This is really just a quick post because I am playing Mass Effect 3, like most of my readers apparently, and I saw some stuff this morning that fits together in a fun and interesting way.
At GDC, Tom Francis gave a talk about indie games and gave some cool tips about creating indie games. The Verge has the list of does and don’ts.
The mistakes often made by indie game developers:
1. Not explaining the actual game.
2. Explaining the artistic intent.
3. Explaining the plot.
4. Saying your game is awesome. Or as Francis puts it, “No one has ever heard a developer say, ‘Our game is innovative,’ and thought, wow, that game is innovative.”

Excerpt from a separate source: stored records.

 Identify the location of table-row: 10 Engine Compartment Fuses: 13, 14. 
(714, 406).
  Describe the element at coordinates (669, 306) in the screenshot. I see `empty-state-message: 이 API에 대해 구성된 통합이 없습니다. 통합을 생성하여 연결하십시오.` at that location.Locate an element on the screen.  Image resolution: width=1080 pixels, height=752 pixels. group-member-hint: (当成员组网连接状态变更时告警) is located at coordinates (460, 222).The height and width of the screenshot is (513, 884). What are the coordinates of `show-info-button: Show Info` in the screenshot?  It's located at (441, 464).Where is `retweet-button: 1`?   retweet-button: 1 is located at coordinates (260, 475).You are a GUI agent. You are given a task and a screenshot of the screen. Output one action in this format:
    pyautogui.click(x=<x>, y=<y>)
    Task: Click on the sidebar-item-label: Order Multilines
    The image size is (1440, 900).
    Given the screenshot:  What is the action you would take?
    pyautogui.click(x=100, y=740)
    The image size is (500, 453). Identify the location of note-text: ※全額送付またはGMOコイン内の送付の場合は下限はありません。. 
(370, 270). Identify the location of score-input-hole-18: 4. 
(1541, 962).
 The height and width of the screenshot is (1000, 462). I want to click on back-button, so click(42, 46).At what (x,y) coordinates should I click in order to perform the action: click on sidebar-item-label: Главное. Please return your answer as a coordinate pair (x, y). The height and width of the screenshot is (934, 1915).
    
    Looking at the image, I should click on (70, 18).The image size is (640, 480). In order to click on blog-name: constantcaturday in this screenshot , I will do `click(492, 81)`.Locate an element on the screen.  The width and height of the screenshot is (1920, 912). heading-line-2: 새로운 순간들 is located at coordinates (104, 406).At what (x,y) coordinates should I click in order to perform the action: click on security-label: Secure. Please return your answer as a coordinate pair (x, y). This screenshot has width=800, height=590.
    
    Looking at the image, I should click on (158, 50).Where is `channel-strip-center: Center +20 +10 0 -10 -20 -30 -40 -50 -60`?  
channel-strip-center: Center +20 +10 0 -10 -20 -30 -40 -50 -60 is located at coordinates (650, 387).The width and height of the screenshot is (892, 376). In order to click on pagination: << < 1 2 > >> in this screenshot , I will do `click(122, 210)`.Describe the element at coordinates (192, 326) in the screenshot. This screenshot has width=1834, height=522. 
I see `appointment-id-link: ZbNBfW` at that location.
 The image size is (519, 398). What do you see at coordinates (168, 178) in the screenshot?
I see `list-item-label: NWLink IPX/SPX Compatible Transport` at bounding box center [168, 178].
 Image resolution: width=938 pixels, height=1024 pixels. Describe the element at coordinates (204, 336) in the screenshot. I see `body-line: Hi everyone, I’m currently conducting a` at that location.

Tips to help indie game developers introduce their work to the rest of the world.
1. Say what type of game it is.
2. Tell us the coolest unique thing about it before you finish the first sentence.
3. Provide context, which is to say, explain who are the characters and what is the world.
4. Describe a moment the player can experience.
In a brilliant moment of caffeine-withdrawal connection (combined with some old-fashioned whatever chance), I read Medium Difficulty’s article on Planescape: Torment at nearly the same time as I read the list above. I also just finished playing the game last week, so I’ve got it rolling around in my head.
Edcrab, the writer of the Planescape piece, suggests that what makes that game so particularly great is that it is basically a giant novel that you play through. He says there are different genres of game, and “big, long, involved, text-heavy fantasy game” is one of those genres (though I just named it.) What Edcrab doesn’t get around to, however, is why this big giant novel game appeals to people. I mean, there are 800k words in the script, which is more words of fiction text than most people would read in a year, sadly enough.
Not to be flippant, but Planescape just does all of the good things of the list above while avoiding most of the bad things. And the thing is, it isn’t really a good game. It is a mechanism through which you learn about and experience an amazing story. We get the gimmick of the game in the opening dialogue: The Nameless One can’t die, you have a skull buddy, and you have to find some dude whose name is tattooed on your back. Boom, gametime. Of course, the list above is about how to explain your game to people, but isn’t that what a designer is doing in the first ten minutes of a game?
Anyway, read both articles. Both are educational, and Edcrab’s commentary really helped me work through the fact that I hated Planescape in most ways while really appreciating the narrative.